PROBLEM STATEMENT → Starting at the line with "Select Ganancia bruta con IVA row", copy each line through the last one below exactly as written, without any pictures.
------ DATA SUPPLIED ------
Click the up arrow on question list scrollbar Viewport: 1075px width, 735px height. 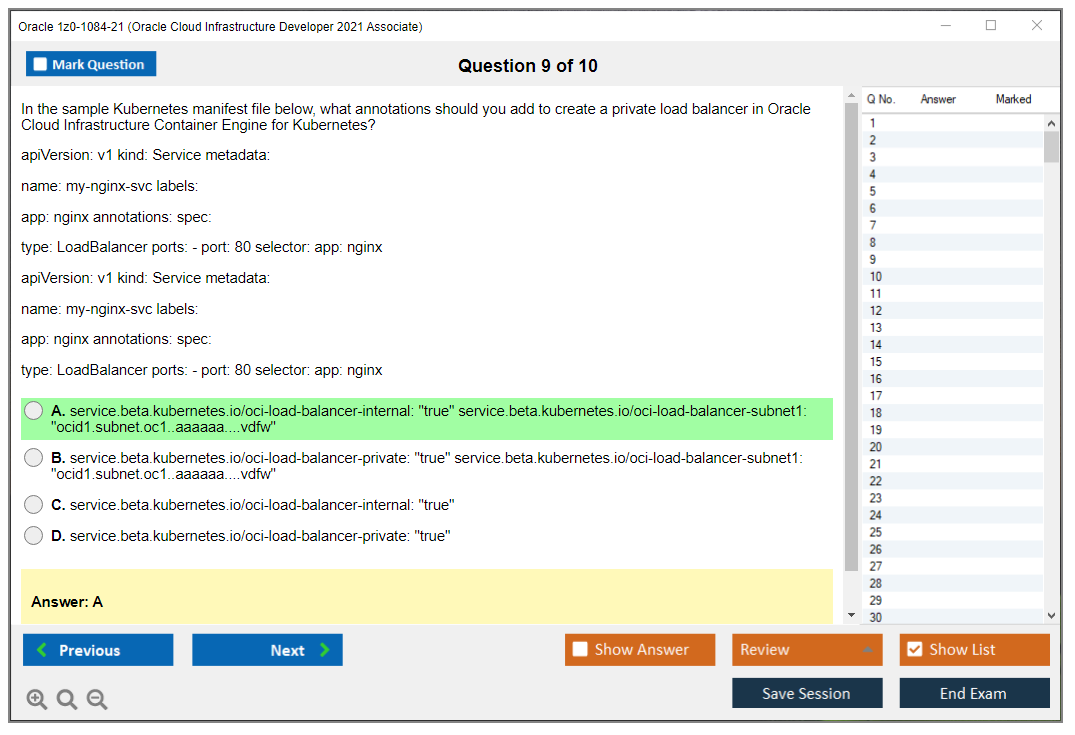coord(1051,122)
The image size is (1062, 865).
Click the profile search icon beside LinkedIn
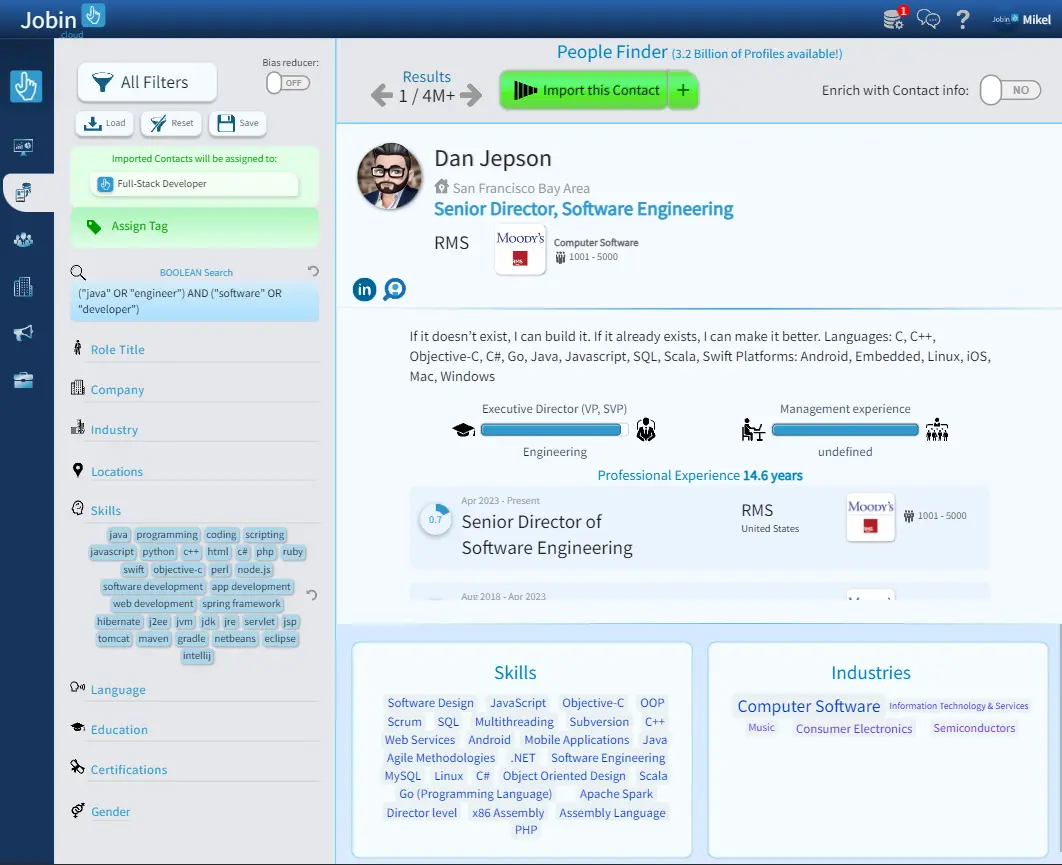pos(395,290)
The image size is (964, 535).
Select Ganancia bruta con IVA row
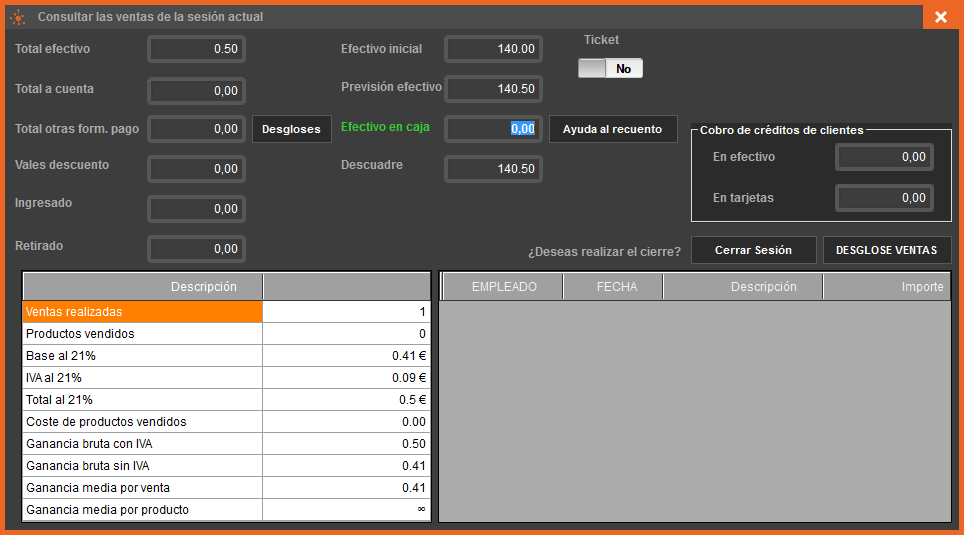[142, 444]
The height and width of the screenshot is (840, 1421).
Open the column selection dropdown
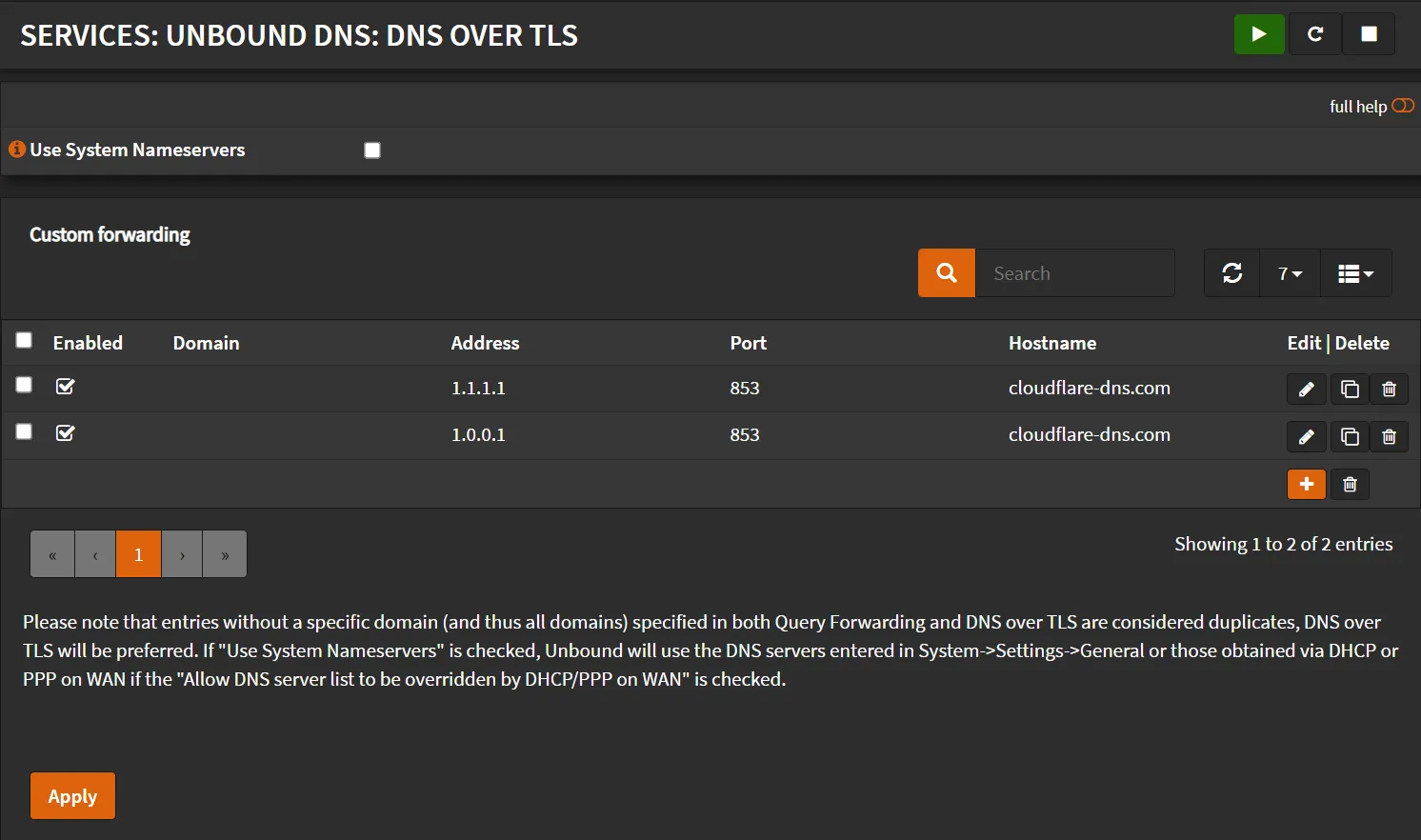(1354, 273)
------
RESULT BELOW →
Select Ganancia bruta con IVA row
[142, 444]
The height and width of the screenshot is (840, 1421).
Open the column selection dropdown
(1354, 273)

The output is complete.